Pedro no deja de moverse ni siquiera ahora. Mi cuerpo tiembla. ¡Es maravilloso! Y se pierde dentro de mí alargando mi orgasmo todavía más.


Poco a poco nuestras respiraciones se calman y consigo bajar de mi propia nube.


—Ha sido increíble —digo con la voz enronquecida por los gritos y gemidos.


Pedro sonríe satisfecho y muy muy sexy y acaricia mi nariz con la suya suavemente antes de salir de mí y dejarme despacio en el suelo.


Cierra la ducha, tira de mi cuerpo lánguido y relajado y me envuelve con una mullida toalla blanca de algodón.


—Voy a buscar algo de beber —dice colocándose una del mismo color, más pequeña, alrededor de su cintura.


Yo asiento y lo sigo a unos pasos sin perderme un mísero detalle. En la habitación se deshace de la toalla, recupera unos vaqueros que estaban exquisitamente doblados sobre la cama y se los pone, ajustándoselos con un par de saltitos. 


El espectáculo es increíble, como siempre, pero ahora lo es un poco más con ese pájaro azul tatuado en su pecho.


—Estás disfrutando, ¿verdad, Chaves? —pregunta burlón.


Finjo un bufido tratando de disimular que efectivamente me estoy deleitando y aparto la mirada.


—Te lo tienes demasiado creído, Alfonso —lo reto, llevando mi vista hacia él de nuevo y centrándome exclusivamente en su cara.


El espectáculo sigue siendo increíble, pero, al menos, parezco menos culpable.


—Y cuánto te gusta —sentencia engreído, entrando en el vestidor y tirando de la primera camiseta que ve en una de las baldas.


Yo lo miro boquiabierta, absolutamente escandaliza. Él me dedica su sonrisa made in Pedro Alfonso y sale de la habitación. No tengo más remedio que sonreír. Es un auténtico sinvergüenza.


Ya a solas, miro a mi alrededor y vuelvo a sonreír como una idiota. Estoy feliz, aunque no he olvidado nuestra situación. 


Si Pedro y yo volvemos a estar juntos, tengo que hablar con Macarena. Debo explicarle cómo son las cosas y que lo sepa por mí y por nadie más.


Regreso al baño y busco mi bolso con la mirada. Suspiro aliviada al encontrarlo en el suelo. Por un momento me temí que estuviera en un rincón de la ducha, donde, por ejemplo, sí están mis zapatos.


Tuerzo el gesto, pero soy incapaz de mantener la expresión un segundo completo. Si el precio por tener este sexo maravilloso son unas bonitas sandalias, gustosa lo pagaré todos los días.


Con el bolso en mis manos, saco el móvil.
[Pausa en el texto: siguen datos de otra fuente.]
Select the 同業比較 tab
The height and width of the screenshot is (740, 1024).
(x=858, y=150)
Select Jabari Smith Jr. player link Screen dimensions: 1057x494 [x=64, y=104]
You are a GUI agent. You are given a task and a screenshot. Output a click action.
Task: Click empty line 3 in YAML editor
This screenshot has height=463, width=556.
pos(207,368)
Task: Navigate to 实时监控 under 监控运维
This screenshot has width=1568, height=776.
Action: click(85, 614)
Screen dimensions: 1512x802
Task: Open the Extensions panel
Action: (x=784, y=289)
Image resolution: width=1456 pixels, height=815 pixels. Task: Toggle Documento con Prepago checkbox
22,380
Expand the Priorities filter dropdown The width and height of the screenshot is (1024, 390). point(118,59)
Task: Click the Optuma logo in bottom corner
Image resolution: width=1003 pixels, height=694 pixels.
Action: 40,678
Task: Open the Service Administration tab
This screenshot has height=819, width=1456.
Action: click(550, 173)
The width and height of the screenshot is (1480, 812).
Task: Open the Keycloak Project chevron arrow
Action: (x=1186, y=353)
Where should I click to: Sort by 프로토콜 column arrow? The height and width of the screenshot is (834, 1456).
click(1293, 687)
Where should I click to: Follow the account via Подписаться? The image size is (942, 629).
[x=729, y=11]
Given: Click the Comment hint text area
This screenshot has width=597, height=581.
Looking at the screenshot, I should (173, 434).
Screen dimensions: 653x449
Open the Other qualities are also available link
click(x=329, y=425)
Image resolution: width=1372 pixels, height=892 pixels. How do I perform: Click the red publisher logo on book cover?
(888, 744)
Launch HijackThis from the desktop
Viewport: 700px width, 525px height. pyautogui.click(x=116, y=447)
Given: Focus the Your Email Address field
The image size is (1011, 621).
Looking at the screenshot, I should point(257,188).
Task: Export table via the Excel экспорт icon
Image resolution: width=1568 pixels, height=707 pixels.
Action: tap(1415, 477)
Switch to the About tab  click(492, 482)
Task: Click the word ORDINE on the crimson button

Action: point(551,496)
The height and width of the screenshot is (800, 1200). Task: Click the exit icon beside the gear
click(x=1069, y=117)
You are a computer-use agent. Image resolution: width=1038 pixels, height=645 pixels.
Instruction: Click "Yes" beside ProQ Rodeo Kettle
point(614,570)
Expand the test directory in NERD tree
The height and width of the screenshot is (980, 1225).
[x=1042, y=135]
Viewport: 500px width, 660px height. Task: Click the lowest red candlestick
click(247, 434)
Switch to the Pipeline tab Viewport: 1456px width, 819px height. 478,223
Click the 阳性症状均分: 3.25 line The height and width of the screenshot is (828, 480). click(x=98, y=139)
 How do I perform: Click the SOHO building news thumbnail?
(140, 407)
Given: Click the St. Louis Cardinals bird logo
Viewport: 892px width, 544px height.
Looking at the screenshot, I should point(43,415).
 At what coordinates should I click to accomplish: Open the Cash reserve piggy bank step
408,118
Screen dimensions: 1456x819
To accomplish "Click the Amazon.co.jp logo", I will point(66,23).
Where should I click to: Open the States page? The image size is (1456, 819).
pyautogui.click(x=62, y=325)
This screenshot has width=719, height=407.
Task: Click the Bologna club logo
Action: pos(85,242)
Le mandaré un mensaje a Macarena y cenaremos juntas esta noche, así podré hablar con ella. Sin embargo, cuando desbloqueo el teléfono, ya hay un whatsapp suyo esperándome. 


Automáticamente recuerdo su visita al médico y cómo le insistí para que me explicara cómo había ido cuando hubiesen salido. Espero que no sea nada más serio que una gripe. Abro el mensaje y en el mismo instante mi corazón se parte en pedazos y mis dedos dejan caer mi BlackBerry al suelo.